C’est un problème d’aménagement du territoire. C’est une très bonne idée, mais ce n’est pas à proprement parler « Paris en Grand ». La question du Grand Paris, c’est beaucoup plus l’ampleur de la disparité entre le charme de certains lieux et la violence de certains autres, parfois à un kilomètre de distance. Je crois que beaucoup de projets vont concerner des chapelets de communes. Celles de la Seine-amont, par exemple, vont travailler ensemble pour réaliser tous les franchissements nécessaires, en se moquant de savoir si l’on se trouve dans un département ou un autre. C’est aussi vrai pour les 10 communes qui entourent Orly, qu’elles soient situées dans l’Essonne ou le Val-de-Marne. Il faut, par ailleurs, évidemment mutualiser davantage la ressource fiscale. La dernière fois que l’on a fait des choses bien en Ile-de-France, c’est du temps du département de la Seine, quand Henri Sellier prenait des ressources en son centre pour financer des projets de logement en périphérie.
Quel regard portez-vous sur les « Réinventer » et « Inventons » ?

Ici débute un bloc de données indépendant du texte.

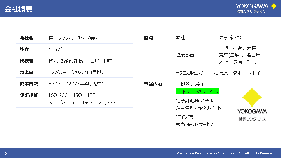This screenshot has height=158, width=281.
Task: Click the copyright notice in the footer
Action: [x=225, y=153]
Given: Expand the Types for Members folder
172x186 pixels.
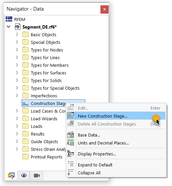Looking at the screenshot, I should coord(17,65).

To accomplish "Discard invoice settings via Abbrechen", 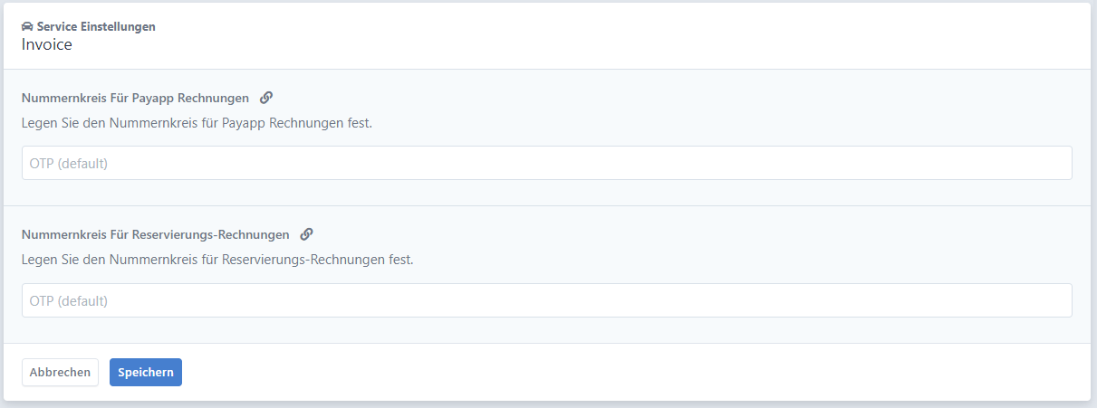I will pos(60,373).
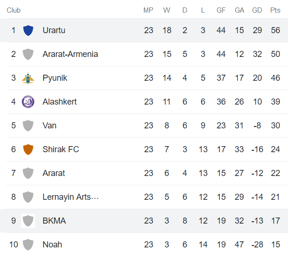Open the Shirak FC team link

(x=61, y=149)
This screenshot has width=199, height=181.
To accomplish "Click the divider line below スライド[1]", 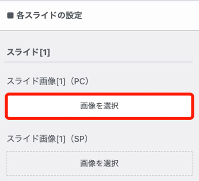I will tap(98, 62).
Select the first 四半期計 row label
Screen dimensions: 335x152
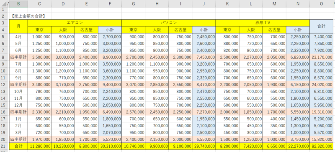pos(18,57)
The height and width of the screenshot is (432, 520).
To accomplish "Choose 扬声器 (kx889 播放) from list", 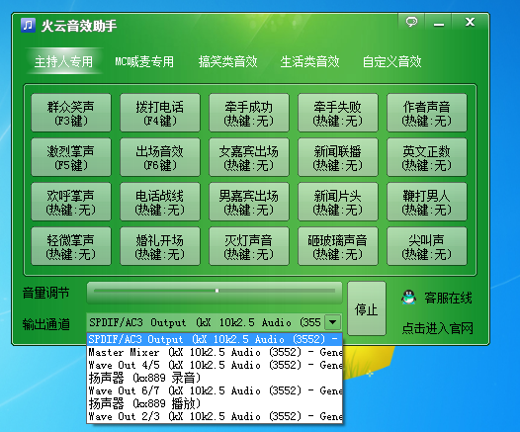I will pyautogui.click(x=215, y=403).
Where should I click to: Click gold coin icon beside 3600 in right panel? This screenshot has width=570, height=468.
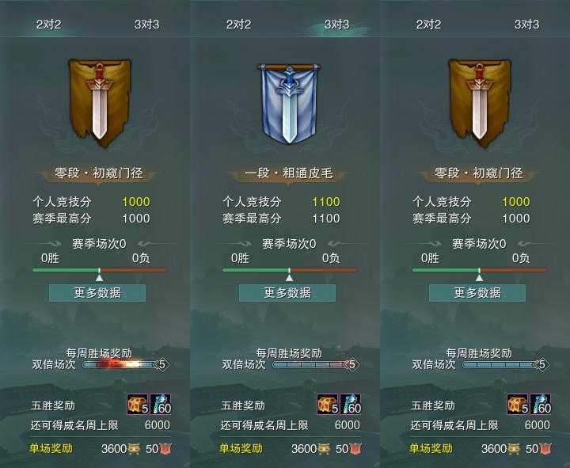pos(513,449)
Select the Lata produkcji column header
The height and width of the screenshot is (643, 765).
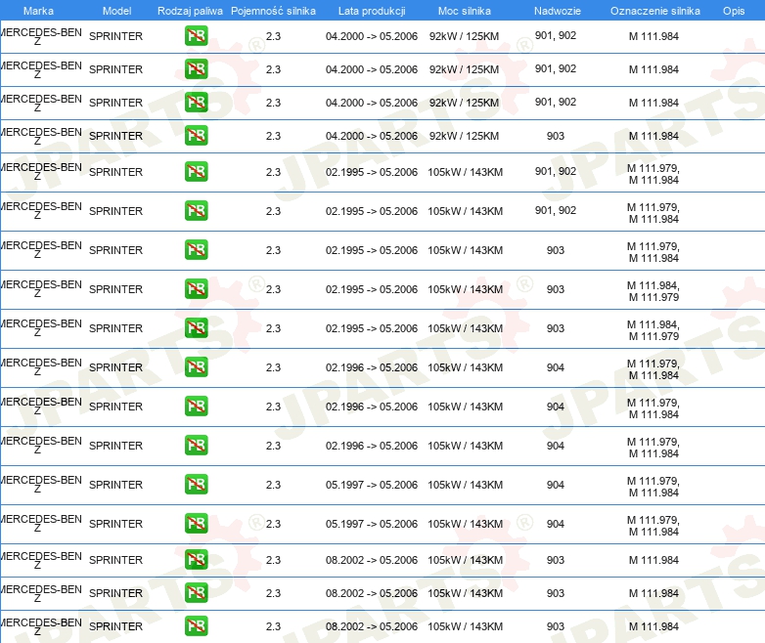coord(372,11)
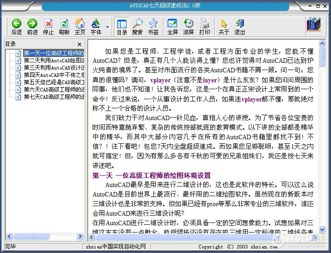Close the 目录 sidebar panel with X
331x253 pixels.
[x=79, y=44]
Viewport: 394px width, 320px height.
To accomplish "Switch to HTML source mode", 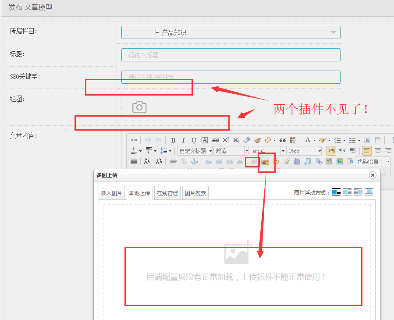I will [134, 140].
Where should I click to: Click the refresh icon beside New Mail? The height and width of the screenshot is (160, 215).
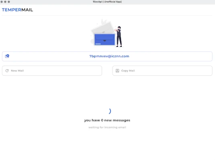(7, 70)
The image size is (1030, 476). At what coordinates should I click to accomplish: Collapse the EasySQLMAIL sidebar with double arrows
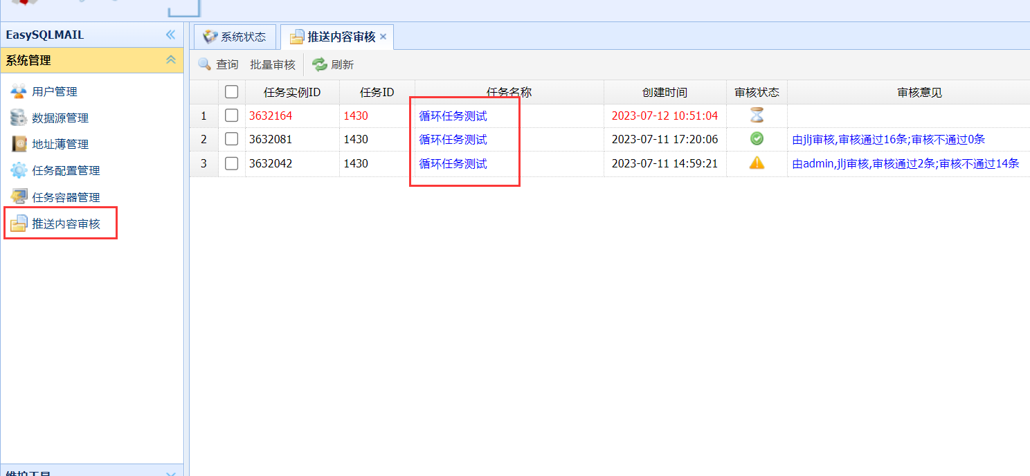pyautogui.click(x=171, y=35)
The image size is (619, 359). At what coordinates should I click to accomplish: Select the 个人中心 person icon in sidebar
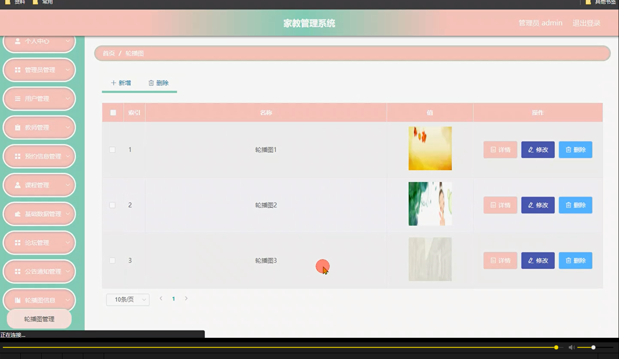tap(17, 41)
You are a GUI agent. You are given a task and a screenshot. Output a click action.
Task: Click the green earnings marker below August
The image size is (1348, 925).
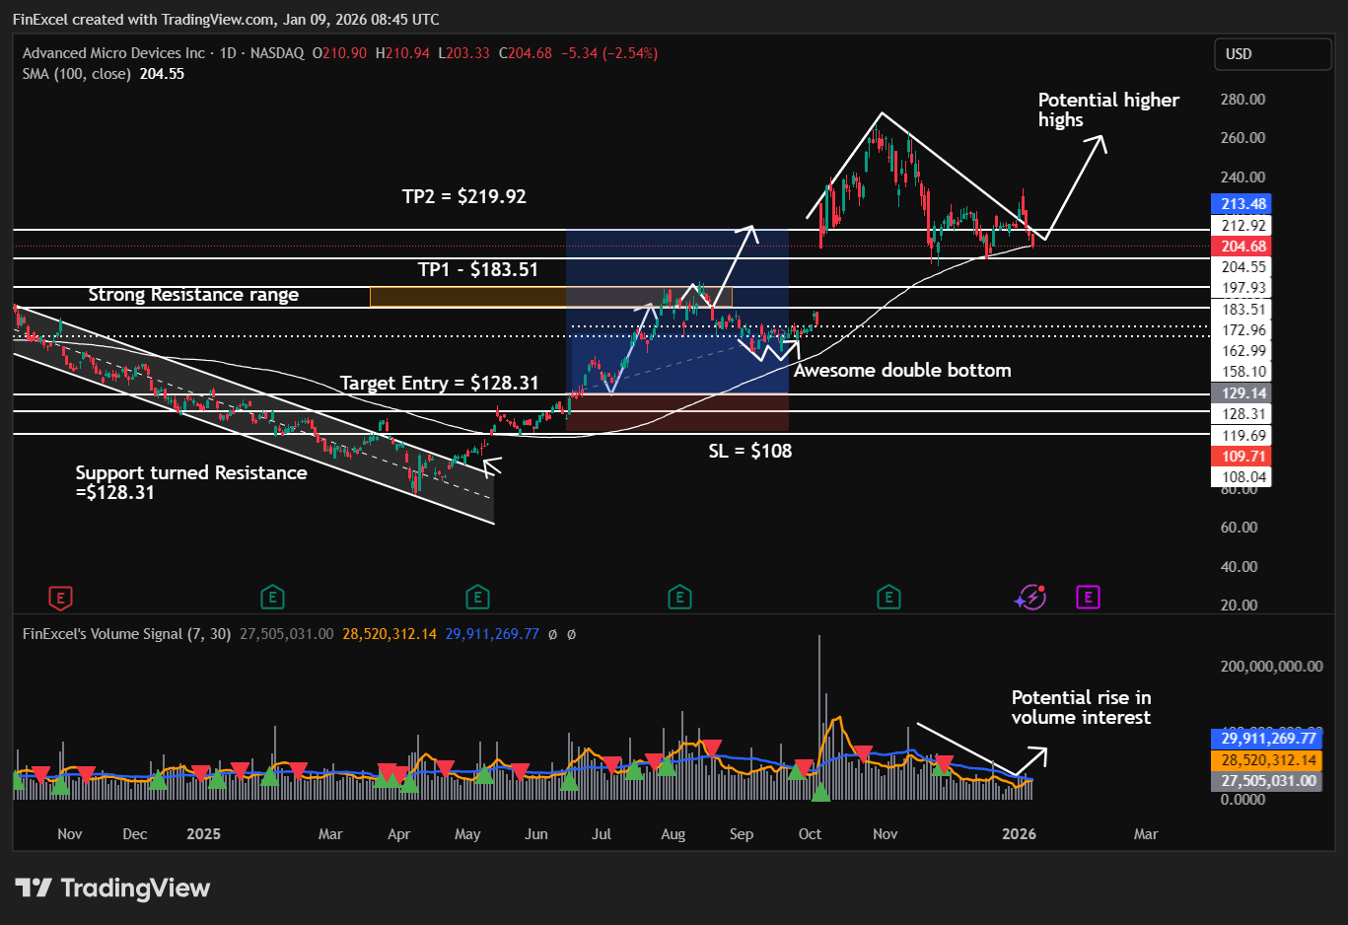click(x=678, y=597)
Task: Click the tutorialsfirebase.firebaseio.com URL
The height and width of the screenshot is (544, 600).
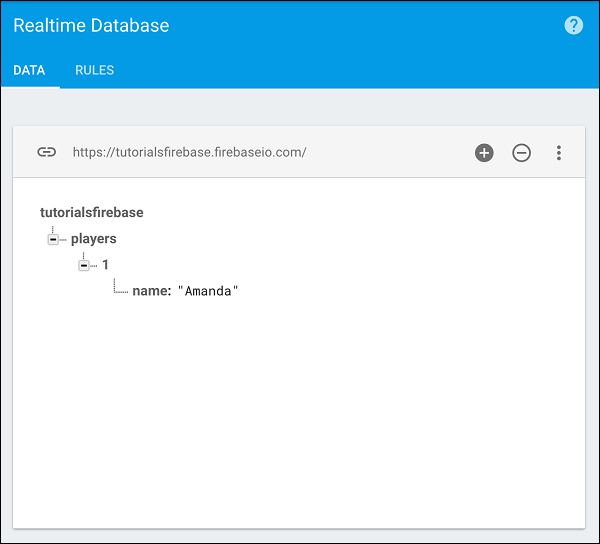Action: pyautogui.click(x=189, y=153)
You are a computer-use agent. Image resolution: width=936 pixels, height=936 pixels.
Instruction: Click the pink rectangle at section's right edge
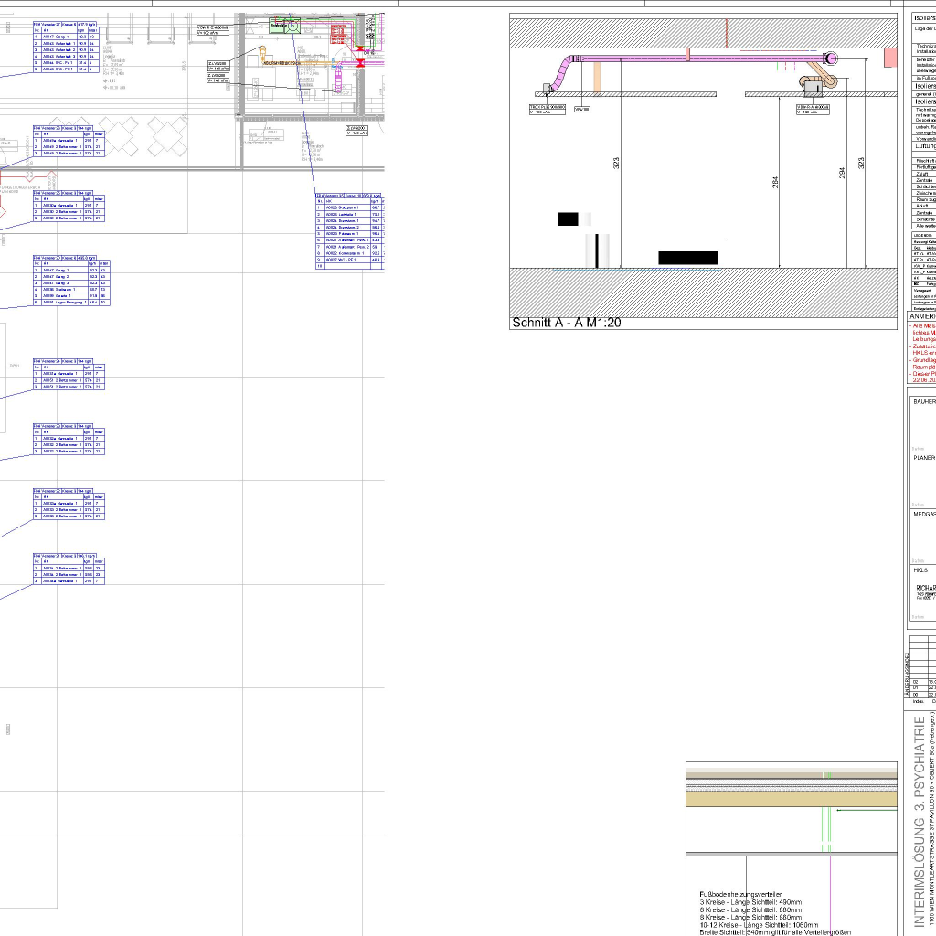(x=889, y=58)
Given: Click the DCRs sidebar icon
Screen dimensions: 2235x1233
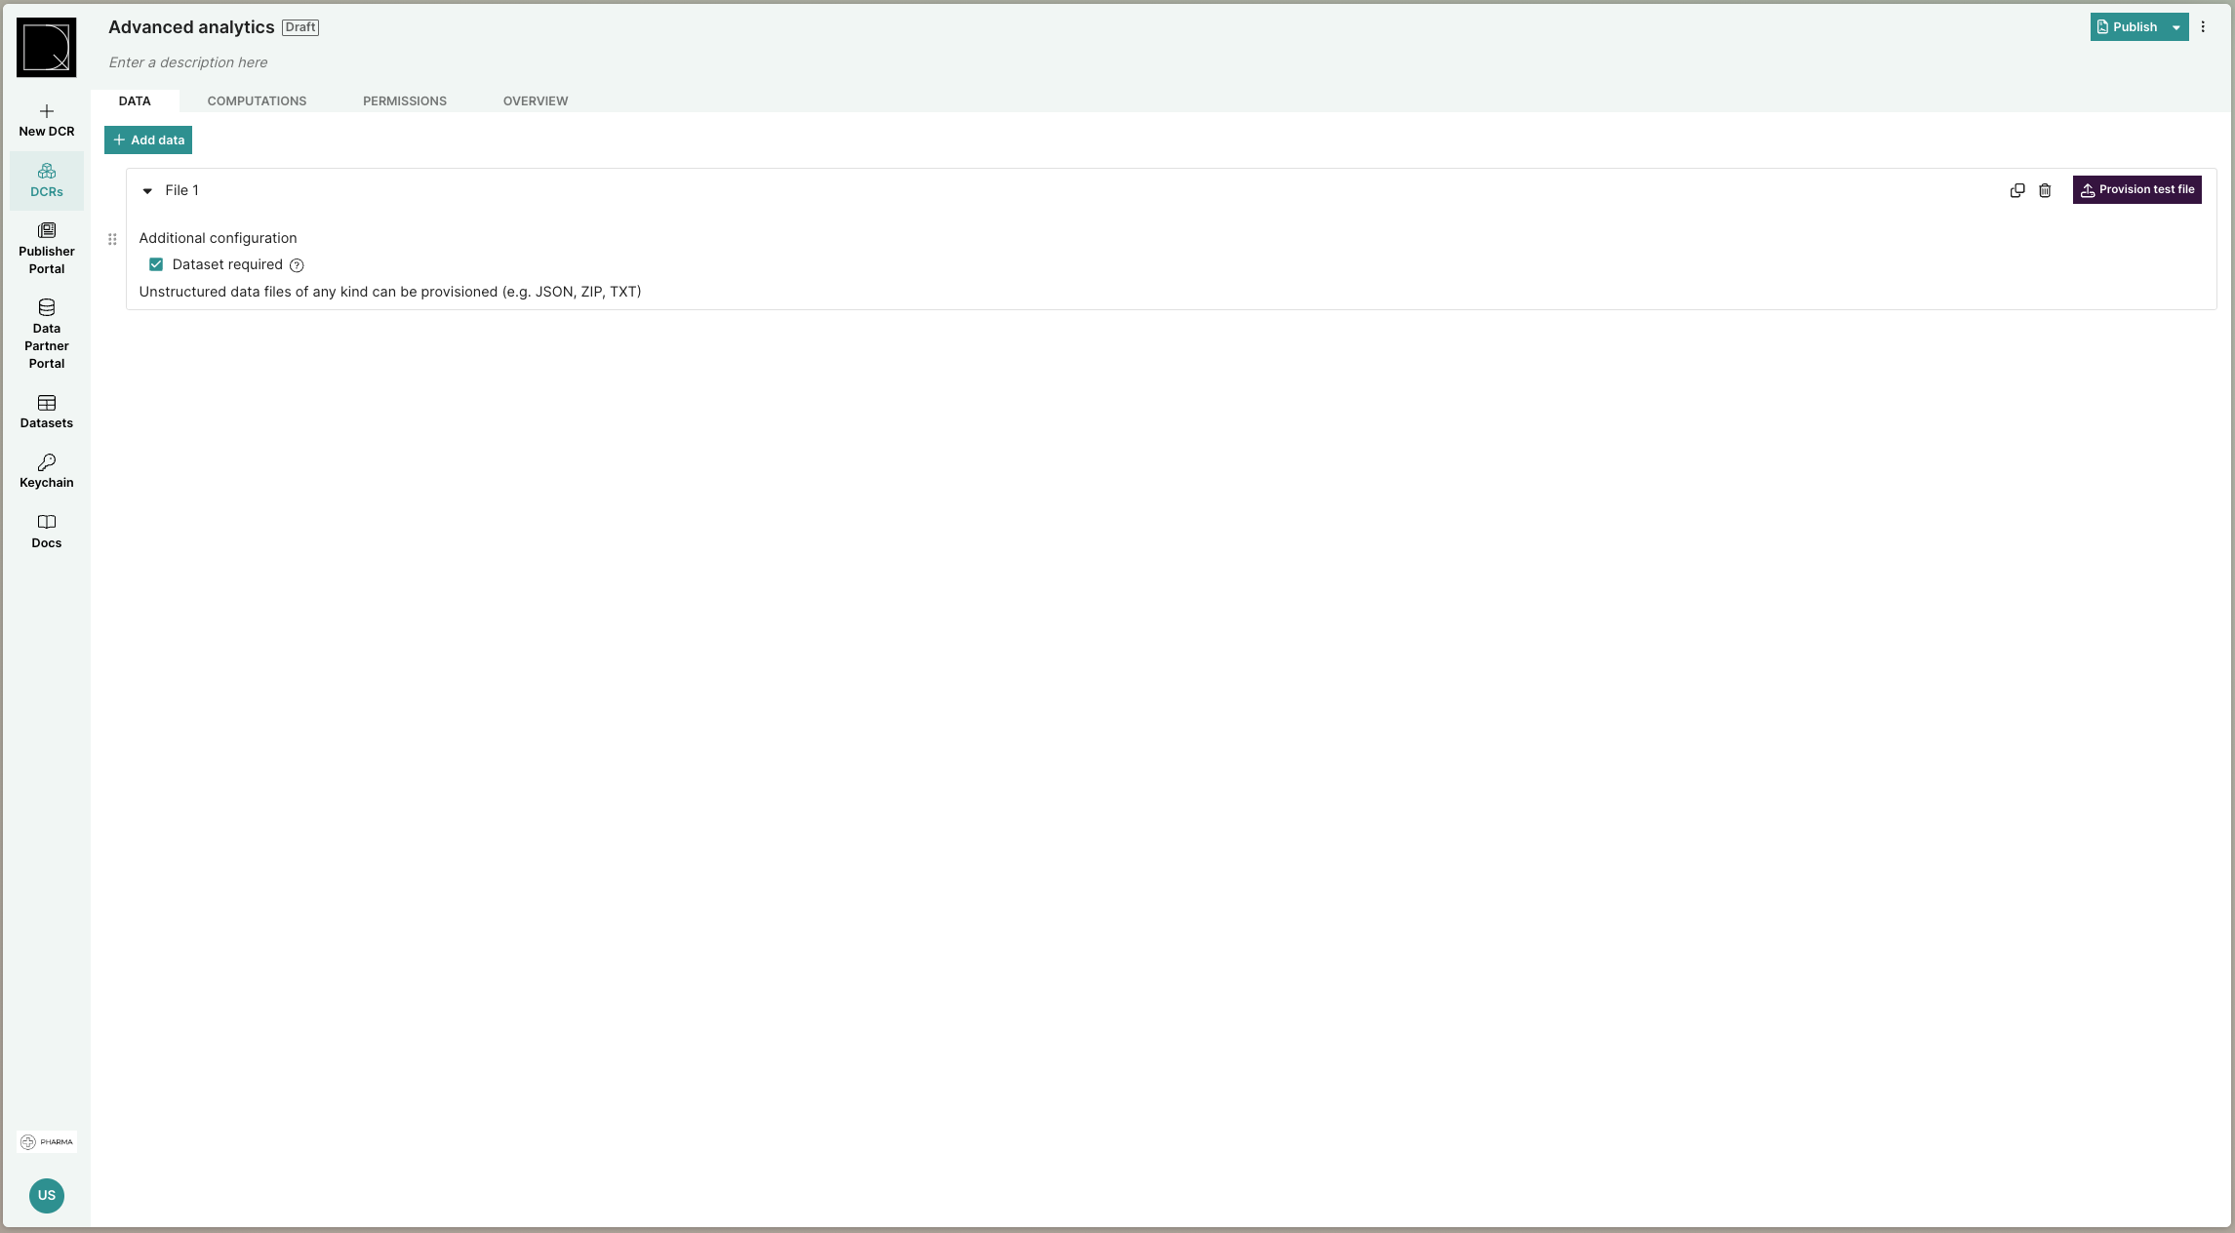Looking at the screenshot, I should pos(46,179).
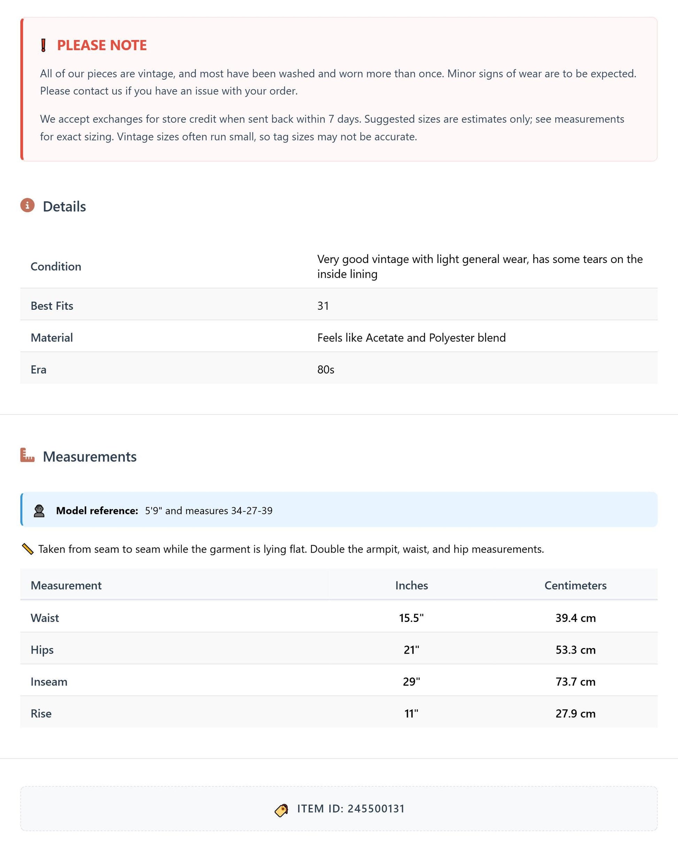Select the Item ID number 245500131
This screenshot has height=848, width=678.
(x=376, y=809)
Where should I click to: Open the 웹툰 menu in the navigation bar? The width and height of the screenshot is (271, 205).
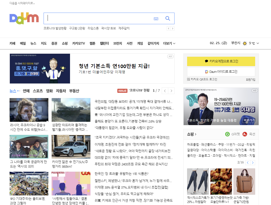92,43
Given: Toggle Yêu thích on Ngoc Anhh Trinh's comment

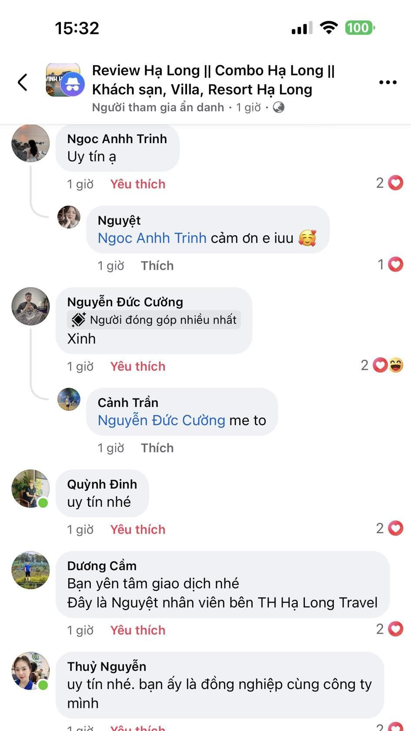Looking at the screenshot, I should 138,184.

Ce sont des petits points d’acupuncture, des petits points d’énergie, un peu comme les sorties de gare, qui sont ponctuelles. Mais c’est déjà ça. On peut travailler à partir de cela. Cela a constitué un modèle beaucoup plus intéressant que celui consistant à demander aux opérateurs d’appliquer un programme déjà établi. Cela a permis de réaliser des choses beaucoup plus intéressantes que les procédures habituelles.
Etes-vous, comme certains, nostalgique d’un urbanisme programmatique orchestré davantage par la puissance publique ?
La puissance publique, si elle veut être puissante et publique, il faut simplement qu’elle se montre intelligente. Qu’elle ne soit pas une puissance publique mise au service d’un pervers privé. Les pervers privés qui utilisent la puissance publique pour servir leurs seuls intérêts nous désolent. Il en sera question dans mon rapport.